Illinois unlikely to follow lead of neighbor states

Published: Wednesday, Dec. 19, 2012 1:15 a.m. CDT

(Continued from Page 1)

In the last 2 years, our Midwestern neighbors in Wisconsin, Indiana and Michigan have curtailed the power of labor unions.

Just last week, Michigan became a right-to-work state. 

Earlier this year, it was Indiana.

In 2010, Wisconsin eliminated many collective bargaining privileges for most government unions.

Some in the Illinois Legislature would like to buck this trend by pushing legislation that’s more supportive of unions.

Whether this happens is up to three Chicago Democrats: House Speaker Michael Madigan, Gov. Pat Quinn, and Senate President John Cullerton. 

A good legislative barometer for the next 2 years may well be what happens with three bills during the lame-duck session:

n SB 1565 – Would raise the minimum wage to $10.55 from $8.25, which would give Illinois the highest minimum wage in the nation.

n SB 2643 – Would essentially keep non-union contractors from bidding on most local government projects, even if they agree to pay the prevailing wage.

n SB 3695 – Would expand the accounting responsibilities for non-union contractors, leaving them more vulnerable to a making a clerical error that could result in losing the ability to bid on government contracts.

There is also SB 1556, which would strip certain high-ranking state employees of their union representation. 
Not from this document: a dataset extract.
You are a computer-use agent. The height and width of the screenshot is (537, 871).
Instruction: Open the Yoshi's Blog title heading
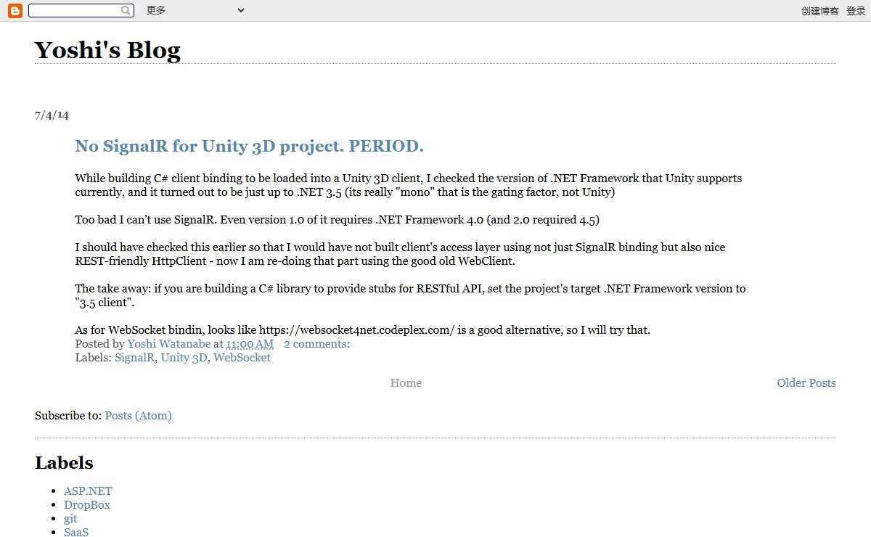[107, 50]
“We are really concerned about the prevailing wage bill because it will just drive up the cost to local governments by limiting who can bid on contracts,” said Joe McCoy, a lobbyist for the Illinois Municipal League. 

Kim Maisch, Illinois state director for the National Federation of Independent Business, said it unfairly penalizes non-union businesses even when they pay a “prevailing wage” equal to what union contractors are paying. 

And many business groups see the minimum wage bill as emblematic of state government’s indifference to business competiveness. 

Whether the bills will be called is in the hands of the Democratic leaders.

It will be interesting to see what they do next month in the wake of the Michigan right-to-work vote.

From Squeezy

to hot-dog meat

Yes, Quinn’s latest pension video is rather amateurish. Thankfully, it doesn’t feature Squeezy the Pension Python this time; instead, this video features a group of children choosing to talk about pension debt rather than hot-dog meat. 

And no, it isn’t particularly funny – even though it tries hard to be. 

But come on, what do we expect? It was produced by the state of Illinois – not Walt Disney.

My main concern about the video isn’t its amateur quality but that it focused on spending rather than on savings.

The video shows how pension payments are outstripping what the state spends on early childhood education, child care services, and other state programs.

It doesn’t mention that legislators raised income taxes 67 percent, or that the money this tax increase generated has gone almost exclusively toward paying for the government employee pensions.

Nowhere in the video does Quinn even hint that we can make those children’s lives better by fixing the pension mess and lowering their parents’ taxes so they can better save for their college educations. 

Instead, it takes a “government knows best” approach that suggests if it weren’t for those doggone pensions, the state could focus on providing core government programs.

Note to readers – Scott Reeder’s column is underwritten by the Illinois Policy Institute.